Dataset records

------------------------------------------------

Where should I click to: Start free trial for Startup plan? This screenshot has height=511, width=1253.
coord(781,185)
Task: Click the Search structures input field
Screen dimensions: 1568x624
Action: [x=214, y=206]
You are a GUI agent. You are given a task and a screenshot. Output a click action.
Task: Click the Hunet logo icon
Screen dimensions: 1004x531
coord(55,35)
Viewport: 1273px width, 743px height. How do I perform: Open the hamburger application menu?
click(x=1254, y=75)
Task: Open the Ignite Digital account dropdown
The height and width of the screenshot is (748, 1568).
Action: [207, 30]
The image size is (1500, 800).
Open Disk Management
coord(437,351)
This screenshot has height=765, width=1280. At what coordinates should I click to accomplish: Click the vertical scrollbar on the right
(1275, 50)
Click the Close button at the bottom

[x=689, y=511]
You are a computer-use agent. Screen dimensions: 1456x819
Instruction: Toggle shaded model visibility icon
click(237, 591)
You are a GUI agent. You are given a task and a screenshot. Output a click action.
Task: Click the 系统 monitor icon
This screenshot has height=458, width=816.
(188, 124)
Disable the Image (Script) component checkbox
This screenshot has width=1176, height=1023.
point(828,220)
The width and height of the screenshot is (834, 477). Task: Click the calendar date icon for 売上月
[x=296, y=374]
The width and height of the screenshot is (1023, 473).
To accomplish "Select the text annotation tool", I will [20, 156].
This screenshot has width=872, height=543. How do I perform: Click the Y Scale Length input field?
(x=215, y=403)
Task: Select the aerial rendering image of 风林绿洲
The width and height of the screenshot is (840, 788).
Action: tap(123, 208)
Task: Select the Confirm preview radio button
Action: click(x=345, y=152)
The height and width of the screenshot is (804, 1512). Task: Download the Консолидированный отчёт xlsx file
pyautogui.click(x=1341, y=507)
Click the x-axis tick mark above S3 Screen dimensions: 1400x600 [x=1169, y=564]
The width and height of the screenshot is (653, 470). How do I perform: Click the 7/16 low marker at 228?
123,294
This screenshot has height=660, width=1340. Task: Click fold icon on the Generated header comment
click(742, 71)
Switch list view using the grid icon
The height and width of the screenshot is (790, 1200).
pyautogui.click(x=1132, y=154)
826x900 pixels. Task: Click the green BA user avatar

------------------------------------------------

ACTION ITEM -
Write out every entry once more, precisely as it stands.

PROBLEM SOLUTION -
Where should I click to: Start free trial for Startup plan? This screenshot has height=511, width=1253.
coord(781,185)
Task: Click the Search structures input field
Screen dimensions: 1568x624
Action: [x=214, y=206]
You are a GUI agent. You are given a task and a screenshot. Output a click action.
Task: Click the Hunet logo icon
Screen dimensions: 1004x531
coord(55,35)
Viewport: 1273px width, 743px height. How do I perform: Open the hamburger application menu?
click(x=1254, y=75)
Task: Open the Ignite Digital account dropdown
The height and width of the screenshot is (748, 1568).
Action: [207, 30]
The image size is (1500, 800).
Open Disk Management
coord(437,351)
This screenshot has height=765, width=1280. At what coordinates should I click to accomplish: Click the vertical scrollbar on the right
(1275, 50)
Click the Close button at the bottom

[x=689, y=511]
You are a computer-use agent. Screen dimensions: 1456x819
Instruction: Toggle shaded model visibility icon
click(237, 591)
You are a GUI agent. You are given a task and a screenshot. Output a click action.
Task: Click the 系统 monitor icon
This screenshot has height=458, width=816.
(188, 124)
Disable the Image (Script) component checkbox
This screenshot has width=1176, height=1023.
point(828,220)
The width and height of the screenshot is (834, 477). Task: Click the calendar date icon for 売上月
[x=296, y=374]
The width and height of the screenshot is (1023, 473).
To accomplish "Select the text annotation tool", I will [20, 156].
This screenshot has width=872, height=543. How do I perform: Click the Y Scale Length input field?
(x=215, y=403)
Task: Select the aerial rendering image of 风林绿洲
The width and height of the screenshot is (840, 788).
Action: tap(123, 208)
Task: Select the Confirm preview radio button
Action: click(x=345, y=152)
The height and width of the screenshot is (804, 1512). Task: Download the Консолидированный отчёт xlsx file
pyautogui.click(x=1341, y=507)
Click the x-axis tick mark above S3 Screen dimensions: 1400x600 [x=1169, y=564]
The width and height of the screenshot is (653, 470). How do I perform: Click the 7/16 low marker at 228?
123,294
This screenshot has height=660, width=1340. Task: Click fold icon on the Generated header comment
click(742, 71)
Switch list view using the grid icon
The height and width of the screenshot is (790, 1200).
pyautogui.click(x=1132, y=154)
826x900 pixels. Task: Click the green BA user avatar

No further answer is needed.